### TAREFAS E EXERCÍCIOS
a) Transcreva do texto sobre a pulsão de vida o trecho que começa em "Sim, afinal quem" e vai até "lado dessa pulsão?", inclusive.
b) Escreva a continuação do texto sobre a pulsão de vida a partir do ponto em que ele termina.

### TEXTO PARA REVISÃO
◆ ◆ ◆ ◆ ◆ ◆ ◆

Sim, na Psicomotricidade Relacional e na Análise Corporal da Relação fazemos isso por meio de vivências simbólicas mediadas pelo brincar. O jogo espontâneo e livre de julgamentos, que é proposto ao grupo, nos permite revisitar a infância e suas histórias, seus sabores e dissabores para, com isso, ressignificar emoções, sentimentos e memórias primárias.
Investir nos desejos é a fórmula para lidar com os medos?
Sim, afinal quem não tem medos, fantasmas? Quem não tem medo de ser traído, de não ser amado, de não agradar ao outro, de ser rejeitado? Para isso, é necessário assumir algo que se chama desejo. O desejo de ser amado, de existir para o outro, de dar certo na vida. Olha quantos desejos! Assumir o desejo implica mobilizar a pulsão de vida, a agressividade positiva, que nos faz sair da cama, que nos faz sonhar, imaginar, viver o prazer. Eu considero a agressividade uma das coisas mais importantes da nossa vida e falo porque vivi isso na minha própria pele.
Existe um outro lado dessa pulsão?
A pulsão é um processo dinâmico que impulsiona o sujeito na direção de um objetivo. A pulsão de vida tem um caráter construtivo ao passo que a pulsão de morte, quando voltada para o interior, tende à autodestruição e quando dirigida ao exterior manifesta-se sob a forma de violência ou destruição. Mas as pulsões de vida e de morte atuam de forma simultânea em consonância com o princípio de conservação da vida. Por exemplo, numa depressão profunda o sujeito está sob a atividade da pulsão de morte. Os casos de suicídio têm aumentado drasticamente em Curitiba, ou seja, a pulsão de morte prevalece em relação à pulsão de vida a ponto de a vida perder o sentido.
Você se dedica a potencializar essa pulsão de vida?
Sim, só ela é capaz de capacitar as pessoas para assumir seus conflitos, lidar com seus fantasmas, assumir os seus desejos e lidar com seu prazer sem culpas. A pulsão de vida é fundamental para que as pessoas construam sua vida de uma forma realmente saudável.
Você vivenciou esses dois momentos?
Sim, eu tinha uma agressividade que, muitas vezes, se expressava de maneira destrutiva. Eu era contra tudo e contra todos. Complexado, revoltado, achava que Deus não existia porque me deixou órfão de pai tendo que conviver com inúmeras madrastas. Eu saía para a rua com 14, 15 anos para brigar. Depois que eu conheci essas metodologias pude elaborar e ressignificar minha posição diante da vida e assim canalizar minha energia de forma construtiva.

◆ ◆ ◆ ◆ ◆ ◆ ◆

### DADOS DISPONÍVEIS
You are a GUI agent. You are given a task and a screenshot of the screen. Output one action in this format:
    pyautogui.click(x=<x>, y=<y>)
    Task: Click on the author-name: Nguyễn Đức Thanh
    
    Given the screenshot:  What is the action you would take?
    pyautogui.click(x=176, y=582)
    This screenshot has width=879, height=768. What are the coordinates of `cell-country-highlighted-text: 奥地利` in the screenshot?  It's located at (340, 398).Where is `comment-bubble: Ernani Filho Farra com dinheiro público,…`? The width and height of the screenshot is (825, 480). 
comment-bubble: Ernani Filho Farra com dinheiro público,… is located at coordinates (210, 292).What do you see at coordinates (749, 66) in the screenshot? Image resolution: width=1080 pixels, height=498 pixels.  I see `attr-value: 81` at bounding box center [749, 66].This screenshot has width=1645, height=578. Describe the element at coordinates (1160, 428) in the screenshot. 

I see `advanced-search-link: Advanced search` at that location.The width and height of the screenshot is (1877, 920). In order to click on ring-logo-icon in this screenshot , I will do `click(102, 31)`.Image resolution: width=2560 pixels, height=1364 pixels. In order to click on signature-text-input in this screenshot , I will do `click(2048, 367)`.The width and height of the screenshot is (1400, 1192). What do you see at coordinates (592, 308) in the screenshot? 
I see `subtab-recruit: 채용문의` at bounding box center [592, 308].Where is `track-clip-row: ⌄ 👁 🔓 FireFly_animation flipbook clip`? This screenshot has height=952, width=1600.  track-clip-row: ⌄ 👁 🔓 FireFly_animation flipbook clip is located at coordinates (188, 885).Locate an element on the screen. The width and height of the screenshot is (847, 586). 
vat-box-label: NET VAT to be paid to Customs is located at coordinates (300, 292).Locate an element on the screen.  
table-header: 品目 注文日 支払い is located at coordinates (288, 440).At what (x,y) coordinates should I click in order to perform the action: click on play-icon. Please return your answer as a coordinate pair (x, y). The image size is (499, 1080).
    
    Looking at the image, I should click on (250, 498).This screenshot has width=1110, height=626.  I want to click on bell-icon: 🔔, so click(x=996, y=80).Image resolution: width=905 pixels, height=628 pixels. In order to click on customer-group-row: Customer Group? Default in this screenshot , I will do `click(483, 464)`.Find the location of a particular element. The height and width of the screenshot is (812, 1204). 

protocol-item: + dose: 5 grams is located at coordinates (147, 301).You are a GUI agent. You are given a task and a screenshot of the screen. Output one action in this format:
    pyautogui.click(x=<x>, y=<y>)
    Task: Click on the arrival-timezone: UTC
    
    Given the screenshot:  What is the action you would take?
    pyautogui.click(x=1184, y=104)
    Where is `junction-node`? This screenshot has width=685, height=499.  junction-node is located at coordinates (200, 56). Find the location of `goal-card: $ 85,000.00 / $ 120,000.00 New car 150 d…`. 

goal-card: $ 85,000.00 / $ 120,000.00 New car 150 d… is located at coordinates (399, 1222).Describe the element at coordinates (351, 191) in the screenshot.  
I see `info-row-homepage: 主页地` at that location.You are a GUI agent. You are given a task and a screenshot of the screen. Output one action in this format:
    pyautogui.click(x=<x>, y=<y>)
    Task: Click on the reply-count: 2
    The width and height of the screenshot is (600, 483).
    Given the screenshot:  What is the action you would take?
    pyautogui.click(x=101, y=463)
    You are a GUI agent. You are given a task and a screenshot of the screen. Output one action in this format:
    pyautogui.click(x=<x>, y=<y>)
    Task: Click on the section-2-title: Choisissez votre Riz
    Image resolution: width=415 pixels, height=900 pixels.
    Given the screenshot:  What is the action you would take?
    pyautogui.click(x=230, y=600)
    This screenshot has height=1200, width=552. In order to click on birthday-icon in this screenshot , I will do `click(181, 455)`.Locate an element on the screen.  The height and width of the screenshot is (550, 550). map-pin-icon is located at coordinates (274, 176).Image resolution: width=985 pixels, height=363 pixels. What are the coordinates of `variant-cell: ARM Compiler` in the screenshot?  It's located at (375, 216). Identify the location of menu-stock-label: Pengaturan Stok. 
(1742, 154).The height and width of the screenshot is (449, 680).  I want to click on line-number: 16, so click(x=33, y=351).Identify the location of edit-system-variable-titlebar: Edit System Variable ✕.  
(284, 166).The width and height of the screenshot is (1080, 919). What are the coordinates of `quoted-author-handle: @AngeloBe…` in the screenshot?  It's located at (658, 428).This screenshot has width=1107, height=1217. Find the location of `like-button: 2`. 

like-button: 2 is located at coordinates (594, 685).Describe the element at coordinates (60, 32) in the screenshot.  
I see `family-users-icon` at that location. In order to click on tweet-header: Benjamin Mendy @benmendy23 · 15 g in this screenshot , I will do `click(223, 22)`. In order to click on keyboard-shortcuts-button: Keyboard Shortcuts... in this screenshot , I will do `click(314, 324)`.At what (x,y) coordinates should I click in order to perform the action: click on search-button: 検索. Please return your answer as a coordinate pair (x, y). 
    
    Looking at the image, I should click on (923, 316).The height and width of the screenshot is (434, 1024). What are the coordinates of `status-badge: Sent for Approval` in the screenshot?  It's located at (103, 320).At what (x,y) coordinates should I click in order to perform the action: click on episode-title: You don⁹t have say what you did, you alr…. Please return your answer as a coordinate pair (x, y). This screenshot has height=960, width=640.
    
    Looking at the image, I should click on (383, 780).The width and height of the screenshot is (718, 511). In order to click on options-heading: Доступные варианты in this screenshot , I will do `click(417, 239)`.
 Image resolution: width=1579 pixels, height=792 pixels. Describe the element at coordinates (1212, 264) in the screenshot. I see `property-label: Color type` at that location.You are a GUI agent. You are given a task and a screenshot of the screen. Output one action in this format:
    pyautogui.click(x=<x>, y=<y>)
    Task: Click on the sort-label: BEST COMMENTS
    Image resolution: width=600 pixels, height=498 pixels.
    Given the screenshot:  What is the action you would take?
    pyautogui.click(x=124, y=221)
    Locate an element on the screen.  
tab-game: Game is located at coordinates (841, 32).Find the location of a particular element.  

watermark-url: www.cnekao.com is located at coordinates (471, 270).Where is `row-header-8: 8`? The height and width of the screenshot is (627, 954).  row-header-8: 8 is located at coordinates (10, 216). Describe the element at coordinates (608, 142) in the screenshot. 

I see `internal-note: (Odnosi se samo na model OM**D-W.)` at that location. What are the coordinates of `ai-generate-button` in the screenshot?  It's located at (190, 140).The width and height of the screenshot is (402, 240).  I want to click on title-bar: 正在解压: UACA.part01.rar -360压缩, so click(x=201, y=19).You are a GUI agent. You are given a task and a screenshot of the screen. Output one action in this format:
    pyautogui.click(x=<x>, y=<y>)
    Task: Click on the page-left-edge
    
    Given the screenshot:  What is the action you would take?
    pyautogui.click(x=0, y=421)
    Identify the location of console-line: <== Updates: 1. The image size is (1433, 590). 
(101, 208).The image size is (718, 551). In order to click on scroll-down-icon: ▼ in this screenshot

◆ ◆ ◆ ◆ ◆ ◆ ◆

### RESPOSTAS
a)
Sim, afinal quem não tem medos, fantasmas? Quem não tem medo de ser traído, de não ser amado, de não agradar ao outro, de ser rejeitado? Para isso, é necessário assumir algo que se chama desejo. O desejo de ser amado, de existir para o outro, de dar certo na vida. Olha quantos desejos! Assumir o desejo implica mobilizar a pulsão de vida, a agressividade positiva, que nos faz sair da cama, que nos faz sonhar, imaginar, viver o prazer. Eu considero a agressividade uma das coisas mais importantes da nossa vida e falo porque vivi isso na minha própria pele.
Existe um outro lado dessa pulsão?

b)
Não por acaso o livro que você prefaciou de André Lapierre, Da Psicomotricidade Relacional à Análise Corporal da Relação, tem um iceberg na capa, certo?
Sim, todos somos vulneráveis e todos apresentamos só uma pequena parte do que trazemos como história de vida. A grande parte das respostas está no infantil que há em nós, nos excessos e nas faltas que vivenciamos. Quantas pessoas você conhece que são superboazinhas, que fazem tudo para agradar a todos? Muitas vezes elas têm um desejo de reconhecimento que vem lá de trás. Talvez o desejo de ser vista e admirada, por exemplo, por um pai que só sabia criticá-la.
A terapia busca conhecer um pouco mais desse mundo submerso?
Na verdade esse “mundo submerso” está presente em todos os momentos, nós é que não sabemos percebê-lo. A terapia tem esse objetivo, sim, qual seja, de tornar consciente para o sujeito os processos inconscientes dos quais ele é refém.
Para finalizar, qual é o seu superpoder?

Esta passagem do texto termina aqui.